恋しい布団様との惜別と、夏目漱石先生と、お腹のすいた慎。

慎です。

最近は朝夕寒くなりまして…一番の苦痛はふとんから出ること。暖かいのに、もっとふとんさんと一緒に居たいのに…そんな恋人を失わんが如く、脱出劇をするのです。
嗚呼、布団様…

日は経ってしまいましたが、合宿がありまして。
いろいろな文化を持っている方から、様々な話を聞いたり議論出来たのは有意義な時間でした。建設的に話も出来たことは良かったと思います。なかなかやり手のファシリテーターがいて、彼女なら社会人になってもしっかりと仕事をこなすキャリアウーマンになるであろう、と踏んでいます。

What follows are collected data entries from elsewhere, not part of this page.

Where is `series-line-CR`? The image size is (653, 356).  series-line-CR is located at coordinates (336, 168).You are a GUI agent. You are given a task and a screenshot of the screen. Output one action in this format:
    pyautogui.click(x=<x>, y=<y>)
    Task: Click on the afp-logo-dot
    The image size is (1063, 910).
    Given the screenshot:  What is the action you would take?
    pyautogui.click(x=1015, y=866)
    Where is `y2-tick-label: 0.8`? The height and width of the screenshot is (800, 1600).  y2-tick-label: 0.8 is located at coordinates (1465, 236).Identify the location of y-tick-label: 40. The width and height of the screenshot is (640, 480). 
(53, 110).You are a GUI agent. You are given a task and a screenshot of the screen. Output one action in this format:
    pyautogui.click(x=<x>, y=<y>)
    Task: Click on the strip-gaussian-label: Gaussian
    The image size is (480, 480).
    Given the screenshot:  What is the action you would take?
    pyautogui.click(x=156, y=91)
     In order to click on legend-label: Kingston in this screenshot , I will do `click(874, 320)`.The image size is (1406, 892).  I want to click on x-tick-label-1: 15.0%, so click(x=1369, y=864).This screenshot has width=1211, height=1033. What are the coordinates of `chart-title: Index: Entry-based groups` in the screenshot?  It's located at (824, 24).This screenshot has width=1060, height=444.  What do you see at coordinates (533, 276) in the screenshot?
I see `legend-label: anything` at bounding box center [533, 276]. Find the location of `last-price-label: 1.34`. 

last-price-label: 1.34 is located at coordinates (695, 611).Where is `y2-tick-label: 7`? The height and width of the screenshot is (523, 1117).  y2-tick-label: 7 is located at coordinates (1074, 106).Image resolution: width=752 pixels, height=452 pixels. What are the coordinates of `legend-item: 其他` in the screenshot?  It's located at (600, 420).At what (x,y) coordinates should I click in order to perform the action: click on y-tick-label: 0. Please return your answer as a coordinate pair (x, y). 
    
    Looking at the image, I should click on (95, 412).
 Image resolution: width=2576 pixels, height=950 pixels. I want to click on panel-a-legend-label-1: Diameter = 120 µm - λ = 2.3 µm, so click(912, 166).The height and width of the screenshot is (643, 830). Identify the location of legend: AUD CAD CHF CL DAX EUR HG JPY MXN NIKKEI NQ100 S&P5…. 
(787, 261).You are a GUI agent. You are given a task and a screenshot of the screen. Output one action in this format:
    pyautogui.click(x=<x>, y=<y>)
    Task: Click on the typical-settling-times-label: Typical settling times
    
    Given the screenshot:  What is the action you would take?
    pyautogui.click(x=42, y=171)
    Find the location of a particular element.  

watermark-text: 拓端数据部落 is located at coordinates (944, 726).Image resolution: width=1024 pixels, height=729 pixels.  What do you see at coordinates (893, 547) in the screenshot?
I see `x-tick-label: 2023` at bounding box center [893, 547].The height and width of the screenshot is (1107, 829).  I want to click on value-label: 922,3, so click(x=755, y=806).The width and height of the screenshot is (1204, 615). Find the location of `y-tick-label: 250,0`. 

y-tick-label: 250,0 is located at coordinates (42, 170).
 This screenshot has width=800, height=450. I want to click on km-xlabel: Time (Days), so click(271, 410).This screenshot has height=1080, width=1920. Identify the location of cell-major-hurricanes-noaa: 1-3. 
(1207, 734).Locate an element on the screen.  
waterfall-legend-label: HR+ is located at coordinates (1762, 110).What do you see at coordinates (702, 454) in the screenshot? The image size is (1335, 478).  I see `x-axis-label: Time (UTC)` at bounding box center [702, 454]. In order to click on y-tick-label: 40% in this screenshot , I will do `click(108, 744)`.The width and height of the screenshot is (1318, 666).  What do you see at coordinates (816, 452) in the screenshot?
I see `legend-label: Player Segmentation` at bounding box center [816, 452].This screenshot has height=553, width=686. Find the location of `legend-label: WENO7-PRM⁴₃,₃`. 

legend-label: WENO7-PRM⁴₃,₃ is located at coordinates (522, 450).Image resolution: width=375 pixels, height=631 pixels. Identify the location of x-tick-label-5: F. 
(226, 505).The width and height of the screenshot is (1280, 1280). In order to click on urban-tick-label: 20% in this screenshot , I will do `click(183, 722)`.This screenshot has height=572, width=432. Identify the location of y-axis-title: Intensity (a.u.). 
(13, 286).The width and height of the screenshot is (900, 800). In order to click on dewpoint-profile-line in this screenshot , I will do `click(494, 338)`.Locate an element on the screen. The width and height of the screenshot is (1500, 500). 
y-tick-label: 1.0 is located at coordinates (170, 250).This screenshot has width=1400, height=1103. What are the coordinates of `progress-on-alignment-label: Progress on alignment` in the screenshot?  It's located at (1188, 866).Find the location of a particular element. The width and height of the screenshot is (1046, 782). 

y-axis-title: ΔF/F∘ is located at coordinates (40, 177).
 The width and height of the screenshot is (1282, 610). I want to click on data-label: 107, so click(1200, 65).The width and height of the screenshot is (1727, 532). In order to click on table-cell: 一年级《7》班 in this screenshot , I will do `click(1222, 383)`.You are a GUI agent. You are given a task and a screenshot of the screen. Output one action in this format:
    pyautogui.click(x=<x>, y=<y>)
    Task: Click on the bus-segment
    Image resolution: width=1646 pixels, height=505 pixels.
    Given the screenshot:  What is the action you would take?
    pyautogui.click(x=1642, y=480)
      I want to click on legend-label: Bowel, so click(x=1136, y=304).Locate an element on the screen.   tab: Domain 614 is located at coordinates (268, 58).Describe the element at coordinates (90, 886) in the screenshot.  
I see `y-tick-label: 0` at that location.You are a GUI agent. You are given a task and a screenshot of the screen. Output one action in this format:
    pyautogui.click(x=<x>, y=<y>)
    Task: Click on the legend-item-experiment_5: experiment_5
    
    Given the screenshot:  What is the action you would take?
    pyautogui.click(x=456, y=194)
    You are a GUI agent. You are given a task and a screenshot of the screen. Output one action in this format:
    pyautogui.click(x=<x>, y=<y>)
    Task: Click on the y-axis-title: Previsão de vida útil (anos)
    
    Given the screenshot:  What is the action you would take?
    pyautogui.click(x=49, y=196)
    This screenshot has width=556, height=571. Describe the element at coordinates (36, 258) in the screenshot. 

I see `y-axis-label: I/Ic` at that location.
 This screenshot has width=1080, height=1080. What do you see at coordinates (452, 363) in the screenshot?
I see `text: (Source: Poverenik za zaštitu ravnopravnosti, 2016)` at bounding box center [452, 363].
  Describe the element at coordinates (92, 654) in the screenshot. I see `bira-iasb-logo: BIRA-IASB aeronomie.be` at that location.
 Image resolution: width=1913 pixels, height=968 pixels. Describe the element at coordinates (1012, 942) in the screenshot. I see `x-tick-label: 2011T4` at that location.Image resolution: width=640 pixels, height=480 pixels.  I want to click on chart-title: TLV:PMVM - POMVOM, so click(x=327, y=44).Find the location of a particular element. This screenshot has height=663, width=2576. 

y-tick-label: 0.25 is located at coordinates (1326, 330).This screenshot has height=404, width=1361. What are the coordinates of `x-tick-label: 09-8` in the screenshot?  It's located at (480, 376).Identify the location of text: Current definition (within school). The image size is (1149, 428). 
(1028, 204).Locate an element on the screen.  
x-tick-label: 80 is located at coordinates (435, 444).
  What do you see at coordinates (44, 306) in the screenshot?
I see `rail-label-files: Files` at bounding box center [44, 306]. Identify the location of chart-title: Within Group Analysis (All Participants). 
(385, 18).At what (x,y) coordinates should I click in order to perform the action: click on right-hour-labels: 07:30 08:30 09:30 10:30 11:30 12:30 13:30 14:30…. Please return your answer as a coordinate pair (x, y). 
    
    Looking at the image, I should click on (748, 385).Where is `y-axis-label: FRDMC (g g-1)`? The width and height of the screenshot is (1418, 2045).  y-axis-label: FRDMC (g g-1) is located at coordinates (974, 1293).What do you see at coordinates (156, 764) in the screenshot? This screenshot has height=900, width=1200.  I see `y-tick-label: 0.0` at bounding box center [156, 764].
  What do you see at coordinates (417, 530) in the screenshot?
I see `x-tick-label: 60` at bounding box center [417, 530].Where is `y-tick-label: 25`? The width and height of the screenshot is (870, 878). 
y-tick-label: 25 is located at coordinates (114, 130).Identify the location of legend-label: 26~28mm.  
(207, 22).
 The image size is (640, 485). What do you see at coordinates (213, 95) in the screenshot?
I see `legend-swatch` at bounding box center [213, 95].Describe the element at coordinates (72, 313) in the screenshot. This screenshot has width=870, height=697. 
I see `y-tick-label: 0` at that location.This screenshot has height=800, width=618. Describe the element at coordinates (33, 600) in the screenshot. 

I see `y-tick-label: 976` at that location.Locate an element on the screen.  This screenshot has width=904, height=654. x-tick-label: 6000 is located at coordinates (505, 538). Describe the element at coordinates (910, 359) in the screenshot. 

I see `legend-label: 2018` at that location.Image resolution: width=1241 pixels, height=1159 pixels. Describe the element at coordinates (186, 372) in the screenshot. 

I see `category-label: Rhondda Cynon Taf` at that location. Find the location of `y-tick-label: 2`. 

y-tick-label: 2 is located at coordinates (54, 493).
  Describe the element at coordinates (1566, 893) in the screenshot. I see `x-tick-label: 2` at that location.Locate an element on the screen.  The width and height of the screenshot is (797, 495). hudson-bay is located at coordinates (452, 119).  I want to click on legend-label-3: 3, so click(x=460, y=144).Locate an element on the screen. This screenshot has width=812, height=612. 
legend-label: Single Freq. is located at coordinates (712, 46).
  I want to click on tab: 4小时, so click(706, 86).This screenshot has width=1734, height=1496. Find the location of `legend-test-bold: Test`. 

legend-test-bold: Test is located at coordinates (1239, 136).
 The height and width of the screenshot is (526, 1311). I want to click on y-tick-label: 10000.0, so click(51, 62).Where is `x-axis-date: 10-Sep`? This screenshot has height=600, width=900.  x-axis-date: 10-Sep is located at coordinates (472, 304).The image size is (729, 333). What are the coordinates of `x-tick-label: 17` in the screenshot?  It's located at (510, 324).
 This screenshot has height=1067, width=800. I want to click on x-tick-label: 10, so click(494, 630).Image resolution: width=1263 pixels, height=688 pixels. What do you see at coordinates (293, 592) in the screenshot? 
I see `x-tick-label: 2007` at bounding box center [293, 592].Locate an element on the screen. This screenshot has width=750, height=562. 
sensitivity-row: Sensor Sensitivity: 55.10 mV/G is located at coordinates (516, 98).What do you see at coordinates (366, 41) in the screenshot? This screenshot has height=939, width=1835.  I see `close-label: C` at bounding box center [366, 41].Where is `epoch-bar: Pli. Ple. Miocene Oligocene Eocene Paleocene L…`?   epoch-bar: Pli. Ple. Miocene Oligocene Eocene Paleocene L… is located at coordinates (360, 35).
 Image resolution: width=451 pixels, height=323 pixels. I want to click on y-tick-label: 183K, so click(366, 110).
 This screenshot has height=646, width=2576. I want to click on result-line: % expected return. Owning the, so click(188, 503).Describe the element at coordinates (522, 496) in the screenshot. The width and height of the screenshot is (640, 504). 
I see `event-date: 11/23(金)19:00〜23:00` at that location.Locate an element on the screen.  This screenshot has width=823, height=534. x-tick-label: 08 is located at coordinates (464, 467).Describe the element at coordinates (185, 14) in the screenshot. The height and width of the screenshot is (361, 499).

愛も変わらず(!?)、ヤングリってえぇなぁー、とウソ関西弁を使っています。関西弁って、東京語と違ってフランクですよね。いいなぁとは思いますが、やはり自分は栃木っこ。栃木弁を駆使して、仕事していきたいと思います。

えぇ?不満?僕の裁量じゃ変えられるわけなかんべよ、ごめんねごめんねぇぇぇぇ(´Д`)ぇぇ




■今日の本

二百十日・野分』 夏目漱石 新潮文庫 2005年三十三刷 1976年初版

二百十日・野分 (新潮文庫)

二百十日・野分 (新潮文庫)

二百十日は季節を表す言葉らしいです。
Wikipediaによると、≪二百十日(にひゃくとおか)は雑節の一つで、立春から数えて210日の事。毎年9月1日前後。季節の移り変わりの目安となる「季節点」のひとつ≫だそうです。

この文庫には二作入っています。
◎「二百十日」は、碌さんと圭さんが阿蘇山登山をする物語。その中で語られる話がおもしろいですね。
碌さんが掲げる「豆腐屋主義」。金持ちが横行する非人情な社会を人情味あるものに変えようと碌さんが立ち上がろうとしているのです。
季節感がある文体、熊本阿蘇の昔の方言があったり、隣の部屋から聞こえる竹刀と小手の話など、なかなか面白い描写があります。

◎もっと面白いのは「野分」の方でして。こちらは、田舎の中学校を自分の理想主義のために追い出される文学者・白井道也と昔の教え子の話です。
「解脱と拘泥」の論文は「胃の悟り」のくだりが妙に納得できて不思議な面白さがあります。
白井先生は講演の方が興味深く、「自己は過去と未来の連鎖である」と説きます。明治40年の間に何が行われたか、沙翁が出ない、ゲーテが出ない。工業化社会を取り入れ、物資主義を取り入れたに過ぎない日本。明治の若者は、過去を重複するために生きるべきではなく、これからの前例を作るために生きなければならない。身分を越えて知見を広め、良い日本を作ることが若者の使命である。
…と、説いています。
明治時代当時の社会的背景を敏感に感じていた漱石先生だからこそ書けた小説なのではないかなと思います。


この小説に書かれている事は、今の僕らの世代にも言えるのかなぁと、ぼんやり考えます。
世界は驚くべきスピードで(文化的にも物質的にも)小さくなり、新しい脅威が出てくる。新しい発見が日毎ではなく時間毎に自分に届く。過去の前例だけを鑑みるのではなく、これからの、「持続可能な社会」の構築のために、若い世代がリーダーシップを取って邁進していく。将来に繋がることをどんどんしていかなきゃいかんな、と、この小説を読んで、ぼんやりとした不安を抱きながら、思うのです。


大きなことを考えているようで、今、お腹が空きすぎていて、上野駅の「ちゃぶぜん」に行こうか思案した結果、財政問題が脳内議会で議論紛糾したため、大人しくおうちに帰る途中の慎でした。